Esta novela empieza con las expectativas de un western y concluye con la intriga y el misterio propios del género policíaco, aunque se nutre en mayor medida de la novela autobiográfica que Jack London escribiera sobre los efectos del alcohol, titulada John Barleycorn, en alusión al cereal empleado en la fabricación de bebidas como la cerveza o el whisky. Pero en calidad de escritor consciente que observa la realidad, se alimenta sobre todo de la concepción de esa lógica blanca propiciada por la lucidez que le concede a su protagonista la ingestión de cierta dosis de alcohol. El título de la novela que nos ocupa remitiría a esa clase de distorsión amplificada, como si se tratara de una lupa de aumento, que su consumo asiduo favorece en el personaje, además de referirse al encierro en la jaula en que se halla el narrador protagonista.

Tras la publicación de su Trilogía de la enfermedad, formada por una novela (La línea Plimsoll) y dos diarios (Diario del hombre pálido y Piel roja), el autor regresa a la ficción para mostrarnos a un hombre desamparado, mientras intercala el relato de su caída en desgracia con el testimonio de otros personajes semejantes, destacándolos en capítulos aparte escritos en cursiva, como si fueran cuentos breves (así ocurre en los episodios 3, 7, 10 y 14, de un total de 30), a sabiendas de que su lectura multiplicará el desvalimiento en que se encuentra el narrador principal. 
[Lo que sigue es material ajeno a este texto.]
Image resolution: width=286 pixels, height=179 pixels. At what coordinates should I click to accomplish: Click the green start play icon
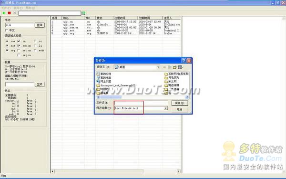[x=4, y=13]
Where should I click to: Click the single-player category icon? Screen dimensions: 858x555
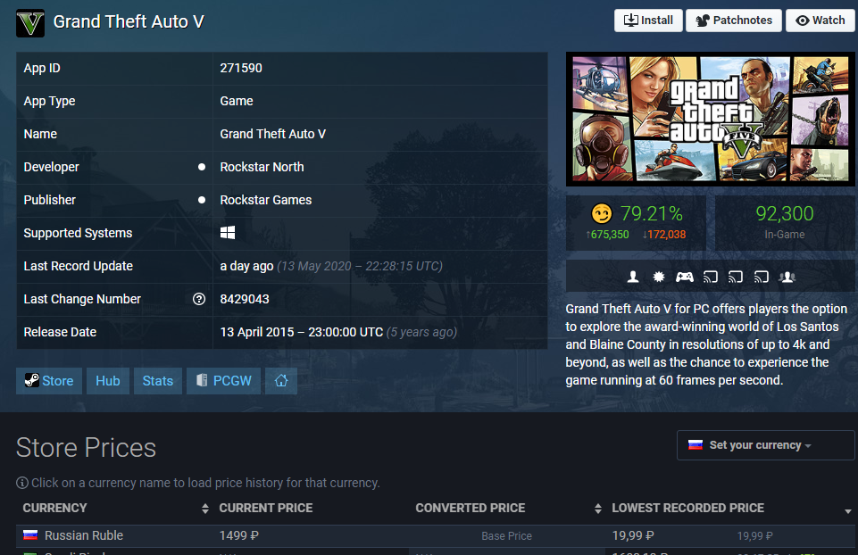pyautogui.click(x=633, y=277)
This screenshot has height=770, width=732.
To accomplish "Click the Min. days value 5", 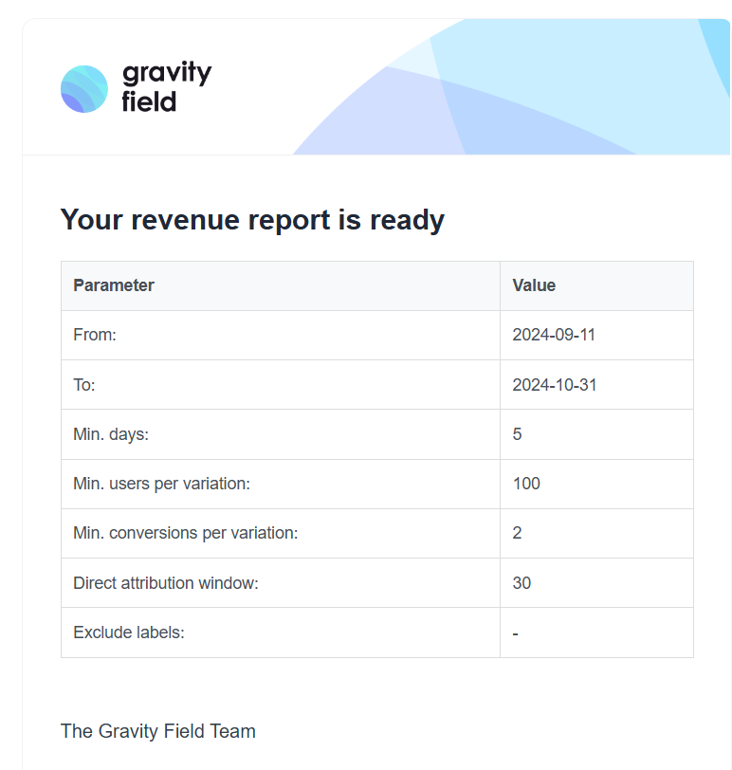I will pyautogui.click(x=517, y=434).
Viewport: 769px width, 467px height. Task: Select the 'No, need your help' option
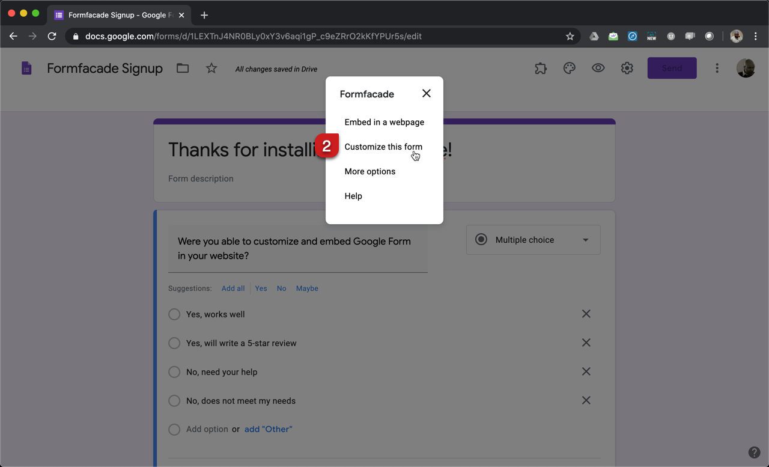(174, 371)
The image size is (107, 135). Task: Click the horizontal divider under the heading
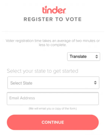point(53,32)
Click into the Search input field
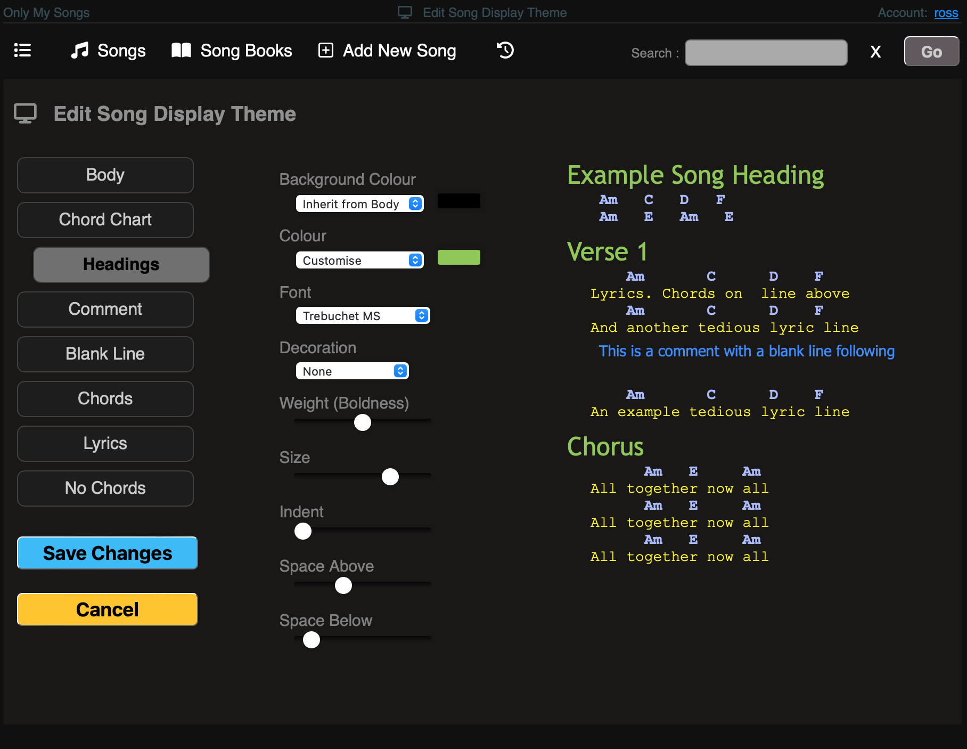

Miguel Quer, el protagonista, es un profesor de Literatura adicto al alcohol y desengañado de las bondades de la materia que enseña. Un día conoce a Ana Ferrer, una diseñadora de éxito de la que se enamora enseguida. A ella también le gusta beber, pero a diferencia de Miguel consigue desengancharse de su adicción poco después de haberse mudado juntos a la sierra de Madrid, produciéndose al cabo la ruptura de la pareja. La trama empieza en este punto: con Miguel vencido tras la marcha de Ana y la huida hacia delante que inicia el narrador, entregado a la bebida para mitigar el sufrimiento. Así, mediante continuos saltos hacia atrás a fin de recomponer el puzle de su desgracia, va ahogándose progresivamente en la pecera en que transcurre su existencia. 
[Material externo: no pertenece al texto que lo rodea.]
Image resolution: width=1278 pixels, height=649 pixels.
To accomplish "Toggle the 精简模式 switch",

Al margen de hallarnos ante un argumento más o menos conocido, lo que sostiene la escritura de Gracia Armendáriz es el relato en primera persona sobre el paulatino alejamiento del protagonista de la vida y del amor, de la realidad objetiva, para adentrarse poco a poco en esa otra realidad distorsionada por el alcohol, hasta adquirir todas las trazas de la pesadilla, echando mano de potentes dosis de humor ácido cuando la situación lo requiere. Desde el inicio, asistimos a los sucesivos desdoblamientos de Miguel en Johnny Walker, tal como ocurre en la novela de London, quien pasa a dialogar primero con el profesor y, luego, a suplantarlo debido a esa distancia distorsionada que le brinda el alcohol, como si se tratara de su sombra, de su lado oscuro. En los momentos más delirantes, llega a valerse de tres personajes: de Johnny, de su sombra y del pez mismo que representa su borrachera, metáfora amable de toda esa ristra de alimañas que lo asedian, en un relato que se descompone en varios prismas para mejor proyectar una percepción surrealista de la realidad circundante. 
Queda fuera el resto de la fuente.